[Collected data entries]
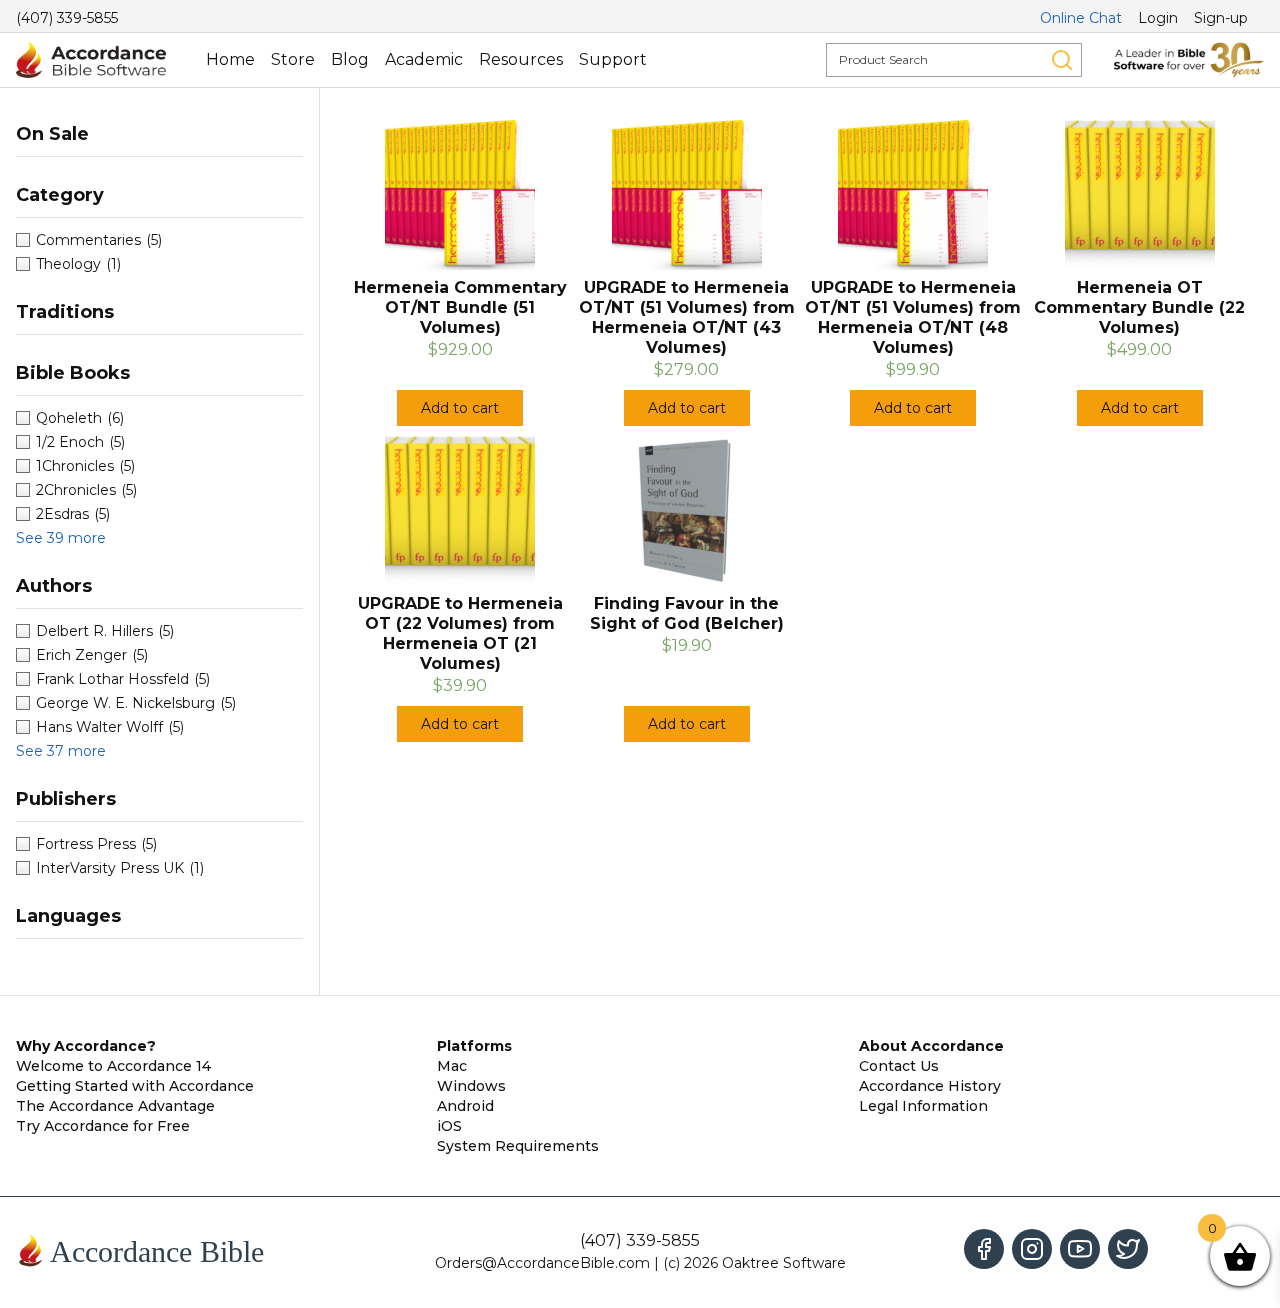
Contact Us (899, 1066)
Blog (350, 59)
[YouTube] (1080, 1249)
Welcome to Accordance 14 (113, 1066)
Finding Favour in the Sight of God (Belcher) (687, 613)
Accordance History (930, 1086)
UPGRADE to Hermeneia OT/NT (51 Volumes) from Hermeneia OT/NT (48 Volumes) (913, 317)
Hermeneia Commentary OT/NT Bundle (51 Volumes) (460, 307)
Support (613, 59)
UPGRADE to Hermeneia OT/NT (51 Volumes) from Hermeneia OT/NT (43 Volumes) (687, 317)
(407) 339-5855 (67, 18)
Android (465, 1106)
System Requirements (518, 1146)
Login (1158, 18)
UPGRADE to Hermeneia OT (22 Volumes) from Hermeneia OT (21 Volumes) (460, 633)
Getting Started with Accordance (135, 1086)
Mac (452, 1066)
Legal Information (923, 1106)
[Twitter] (1128, 1249)
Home (230, 59)
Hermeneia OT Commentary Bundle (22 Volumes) (1139, 307)
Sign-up (1221, 18)
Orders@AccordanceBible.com (542, 1263)
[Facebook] (984, 1249)
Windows (471, 1086)
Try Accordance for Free (103, 1126)
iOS (449, 1126)
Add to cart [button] (460, 408)
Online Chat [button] (1081, 18)
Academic (424, 59)
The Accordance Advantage (115, 1106)
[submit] (1062, 60)
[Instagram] (1032, 1249)
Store (293, 59)
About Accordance (931, 1046)
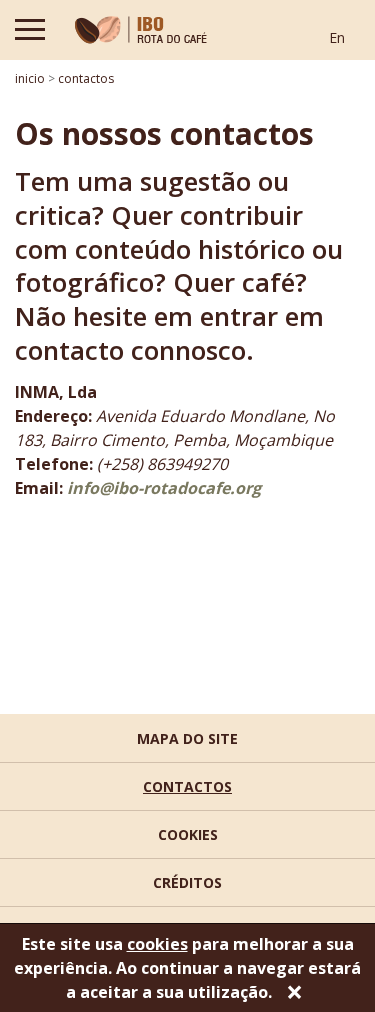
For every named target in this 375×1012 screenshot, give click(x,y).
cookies (188, 834)
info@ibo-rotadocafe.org (162, 488)
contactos (187, 786)
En (337, 37)
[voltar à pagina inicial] (141, 30)
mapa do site (187, 738)
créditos (187, 882)
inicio (30, 78)
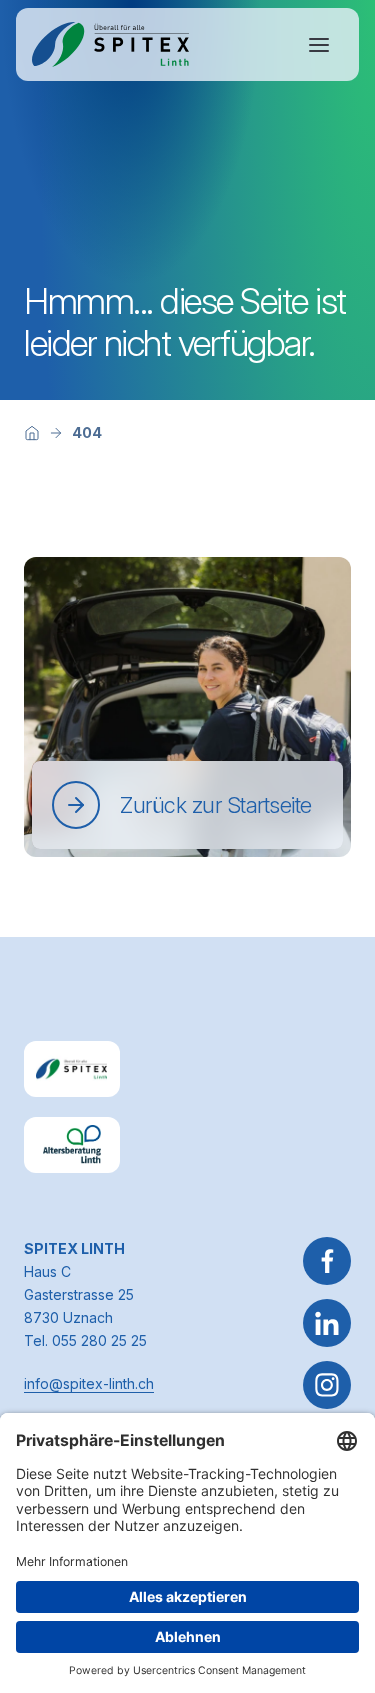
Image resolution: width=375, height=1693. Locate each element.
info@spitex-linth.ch (89, 1383)
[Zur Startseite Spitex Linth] (110, 44)
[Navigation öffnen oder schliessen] (319, 45)
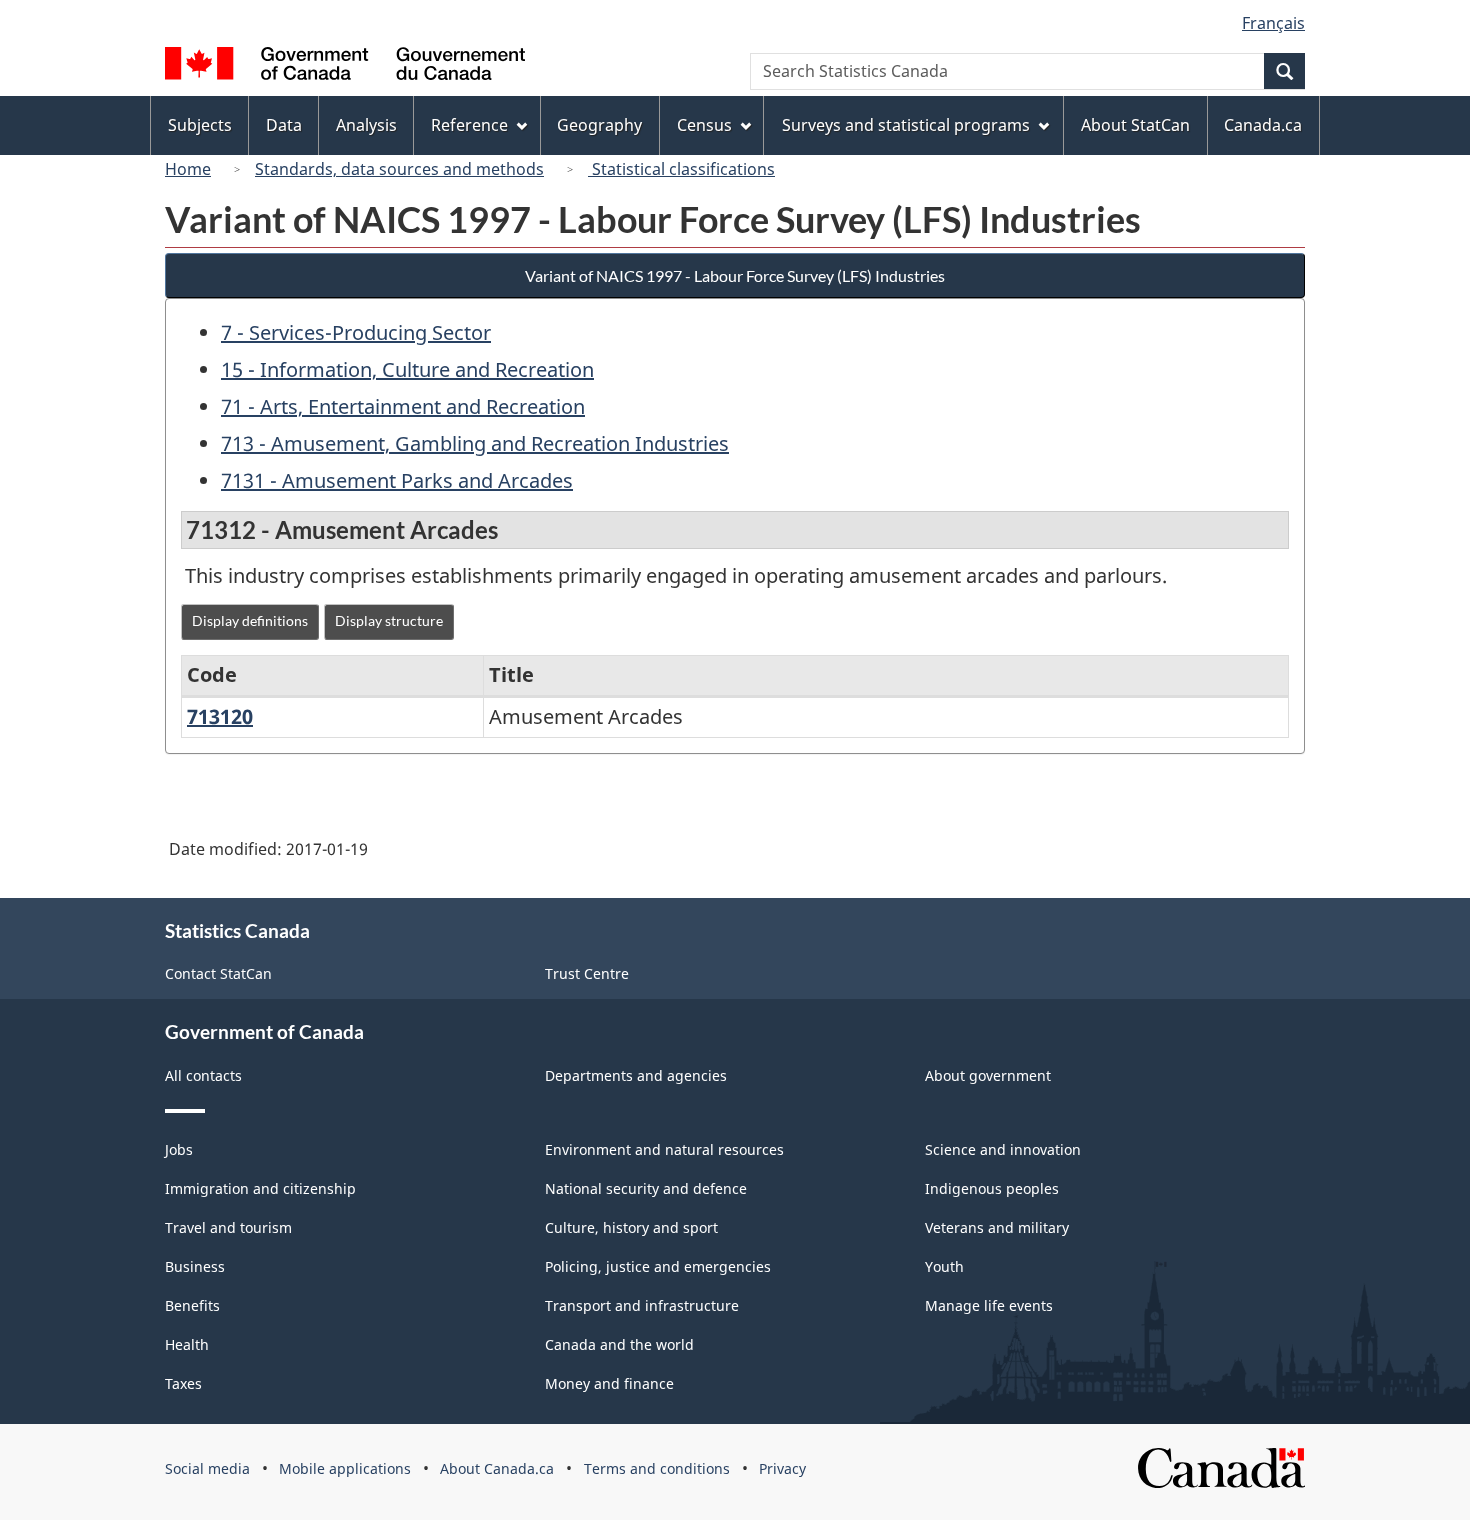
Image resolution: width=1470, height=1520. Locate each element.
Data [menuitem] (284, 125)
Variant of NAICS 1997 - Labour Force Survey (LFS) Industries (735, 275)
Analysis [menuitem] (366, 125)
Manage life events (989, 1305)
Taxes (183, 1383)
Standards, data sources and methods (399, 169)
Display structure (389, 620)
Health (187, 1344)
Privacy (782, 1468)
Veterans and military (997, 1227)
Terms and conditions (657, 1468)
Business (195, 1266)
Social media (207, 1468)
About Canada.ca (497, 1468)
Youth (944, 1266)
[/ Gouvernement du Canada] (345, 66)
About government (988, 1075)
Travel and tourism (228, 1227)
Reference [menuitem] (469, 125)
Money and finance (609, 1383)
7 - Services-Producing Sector (356, 332)
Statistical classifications (681, 169)
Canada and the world (619, 1344)
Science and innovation (1003, 1149)
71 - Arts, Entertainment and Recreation (403, 406)
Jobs (179, 1149)
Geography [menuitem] (599, 125)
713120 (220, 716)
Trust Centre (587, 973)
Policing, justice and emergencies (658, 1266)
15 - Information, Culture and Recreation (407, 369)
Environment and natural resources (664, 1149)
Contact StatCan (218, 973)
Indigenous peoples (992, 1188)
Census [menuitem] (704, 125)
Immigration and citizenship (260, 1188)
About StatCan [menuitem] (1135, 125)
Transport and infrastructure (642, 1305)
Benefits (192, 1305)
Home (188, 169)
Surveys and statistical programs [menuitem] (906, 125)
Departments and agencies (636, 1075)
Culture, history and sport (631, 1227)
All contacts (203, 1075)
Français (1273, 23)
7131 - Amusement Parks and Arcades (397, 480)
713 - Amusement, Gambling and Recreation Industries (475, 443)
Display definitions (250, 620)
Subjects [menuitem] (200, 125)
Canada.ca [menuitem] (1263, 125)
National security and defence (646, 1188)
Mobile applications (345, 1468)
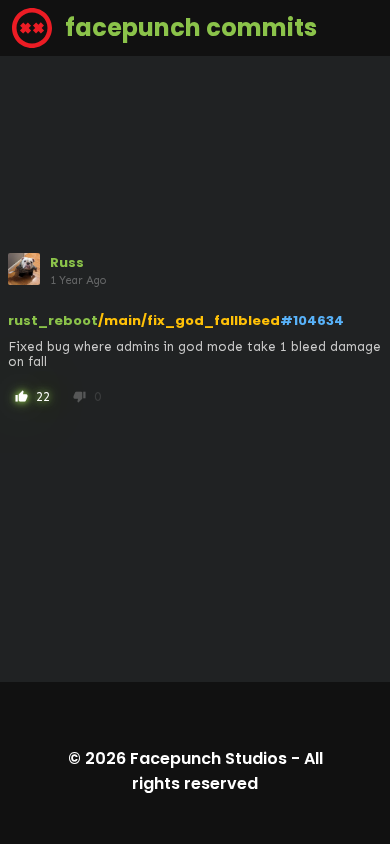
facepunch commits (188, 27)
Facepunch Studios (208, 758)
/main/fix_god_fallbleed (189, 320)
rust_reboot (53, 320)
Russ (67, 262)
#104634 (312, 320)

- **To do**: Drop the pictures; repeat each entry above exactly.

- **Output of the exercise**:
Contact Us (899, 1066)
Blog (350, 59)
[YouTube] (1080, 1249)
Welcome to Accordance 14 (113, 1066)
Finding Favour in the Sight of God (Belcher) (687, 613)
Accordance History (930, 1086)
UPGRADE to Hermeneia OT/NT (51 Volumes) from Hermeneia OT/NT (48 Volumes) (913, 317)
Hermeneia Commentary OT/NT Bundle (51 Volumes) (460, 307)
Support (613, 59)
UPGRADE to Hermeneia OT/NT (51 Volumes) from Hermeneia OT/NT (43 Volumes) (687, 317)
(407) 339-5855 (67, 18)
Android (465, 1106)
System Requirements (518, 1146)
Login (1158, 18)
UPGRADE to Hermeneia OT (22 Volumes) from Hermeneia OT (21 Volumes) (460, 633)
Getting Started with Accordance (135, 1086)
Mac (452, 1066)
Legal Information (923, 1106)
[Twitter] (1128, 1249)
Home (230, 59)
Hermeneia OT Commentary Bundle (22 Volumes) (1139, 307)
Sign-up (1221, 18)
Orders@AccordanceBible.com (542, 1263)
[Facebook] (984, 1249)
Windows (471, 1086)
Try Accordance for Free (103, 1126)
iOS (449, 1126)
Add to cart [button] (460, 408)
Online Chat [button] (1081, 18)
Academic (424, 59)
The Accordance Advantage (115, 1106)
[submit] (1062, 60)
[Instagram] (1032, 1249)
Store (293, 59)
About Accordance (931, 1046)
For every named target in this 375×1012 screenshot, give click(x,y).
cookies (188, 834)
info@ibo-rotadocafe.org (162, 488)
contactos (187, 786)
En (337, 37)
[voltar à pagina inicial] (141, 30)
mapa do site (187, 738)
créditos (187, 882)
inicio (30, 78)
Image resolution: width=375, height=1693. Locate each element.
info@spitex-linth.ch (89, 1383)
[Zur Startseite Spitex Linth] (110, 44)
[Navigation öffnen oder schliessen] (319, 45)
Image resolution: width=1470, height=1520. Locate each element.
Data [menuitem] (284, 125)
Variant of NAICS 1997 - Labour Force Survey (LFS) Industries (735, 275)
Analysis [menuitem] (366, 125)
Manage life events (989, 1305)
Taxes (183, 1383)
Standards, data sources and methods (399, 169)
Display structure (389, 620)
Health (187, 1344)
Privacy (782, 1468)
Veterans and military (997, 1227)
Terms and conditions (657, 1468)
Business (195, 1266)
Social media (207, 1468)
About Canada.ca (497, 1468)
Youth (944, 1266)
[/ Gouvernement du Canada] (345, 66)
About government (988, 1075)
Travel and tourism (228, 1227)
Reference [menuitem] (469, 125)
Money and finance (609, 1383)
7 - Services-Producing Sector (356, 332)
Statistical classifications (681, 169)
Canada and the world (619, 1344)
Science and innovation (1003, 1149)
71 - Arts, Entertainment and Recreation (403, 406)
Jobs (179, 1149)
Geography [menuitem] (599, 125)
713120 (220, 716)
Trust Centre (587, 973)
Policing, justice and emergencies (658, 1266)
15 - Information, Culture and Recreation (407, 369)
Environment and natural resources (664, 1149)
Contact StatCan (218, 973)
Indigenous peoples (992, 1188)
Census [menuitem] (704, 125)
Immigration and citizenship (260, 1188)
About StatCan [menuitem] (1135, 125)
Transport and infrastructure (642, 1305)
Benefits (192, 1305)
Home (188, 169)
Surveys and statistical programs [menuitem] (906, 125)
Departments and agencies (636, 1075)
Culture, history and sport (631, 1227)
All contacts (203, 1075)
Français (1273, 23)
7131 - Amusement Parks and Arcades (397, 480)
713 - Amusement, Gambling and Recreation Industries (475, 443)
Display definitions (250, 620)
Subjects [menuitem] (200, 125)
Canada.ca [menuitem] (1263, 125)
National security and defence (646, 1188)
Mobile applications (345, 1468)
facepunch commits (188, 27)
Facepunch Studios (208, 758)
/main/fix_god_fallbleed (189, 320)
rust_reboot (53, 320)
Russ (67, 262)
#104634 (312, 320)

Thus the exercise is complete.